The Cognito documentation is complete…. just not for my use-case which was to protect resources hosted in CloudFront without resorting to embedding client-side code in my webpages. Maybe this is partly on me; the documentation is geared towards what you can do and not why or how. I’m not an OAuth expert; maybe if I were, I could follow along. I searched multiple times for tutorial docs for both Cognito and OAuth without luck. Final Cognito gripe; there are NO useful docs on how to use the hosted Cognito UI. I managed to cobble together enough bits from the AWS Console to make it work.
Speaking of consoles, this brings me to my second whinge; Amplify. I get it, it’s the “Way of the Future!” … except I cannot (or really did not want to) embed it within my generated webpages. All the Cognito tutorials I found kept ramming Amplify down my throat. Again, this would be fine if I were using a rich client written in React or Angular.
Once I finally bashed everything into rough alignment, I hit the big detour. I initially started using the implicit
OAuth flow to receive the JWT token from Cognito. Unfortunately (for my use-case) the JWT can only be sent back via a browser fragment (which is the bit after the #
in URLs like http://example.com#this-is-the-fragment
). My research led me to believe that this is not an issue with Cognito as it is a standard implementation feature of OAuth. It immediately became an issue as I do not have client-side JavaScript to consume the fragment. This required a dodgy workaround where I serve up the /pendinglogin
page to just convert the fragment into a query-string and then send it to the /postlogin
lambda function. The ‘correct’ and alternative approach would be to use the code
OAuth flow, except that no matter what I tried I just could not get it to work.
The last hurdle was a stupid user problem where I just could not get CloudFront to accept the signed cookies the /postlogin
function was generating. I read and re-read the documentation, switch signing libraries and alternated between canned
and custom
policies. Nothing seemed to get them to work. Then I stumbled across the problem. Turns out that "123"

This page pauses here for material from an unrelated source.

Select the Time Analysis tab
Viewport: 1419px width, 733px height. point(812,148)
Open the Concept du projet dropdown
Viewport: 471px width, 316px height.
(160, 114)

is interpreted differently to 123
in the custom policy! You can see this in the example policy below. Even though the AWS:EpochTime
contains a number, the fact it is wrapped in double quotes means that it is not interpreted correctly, and the signed cookies are rejected.
{
"Statement": [
{
"Resource": "https://d12abcde3f4ghi.cloudfront.net/*",
"Condition": {
"DateLessThan": {
"AWS:EpochTime": "1607767930"
}
}
}
]
}
Demo Time and Wrap Up
When I commenced down this path, the outcomes I wanted to achieve were:
- A better understanding of Cognito and protecting CloudFront through signed cookies.
- A blog post describing my journey.
- A GitHub repository that I could share with the world to help others facing the same challenge.
This post covers the first two points; and for the last a GitHub repo can be viewed here. The repo contains detailed instructions for deploying a complete example into your own AWS account.
Having started down this learning path, it became a personal challenge to complete. There were times when I wanted to chuck it all in and investigate something else. My stubborn streak fuelled me to keep going so that someone else in the same situation does not have to experience the same pain I did. I am really happy with the finished repo and hope you find it useful too!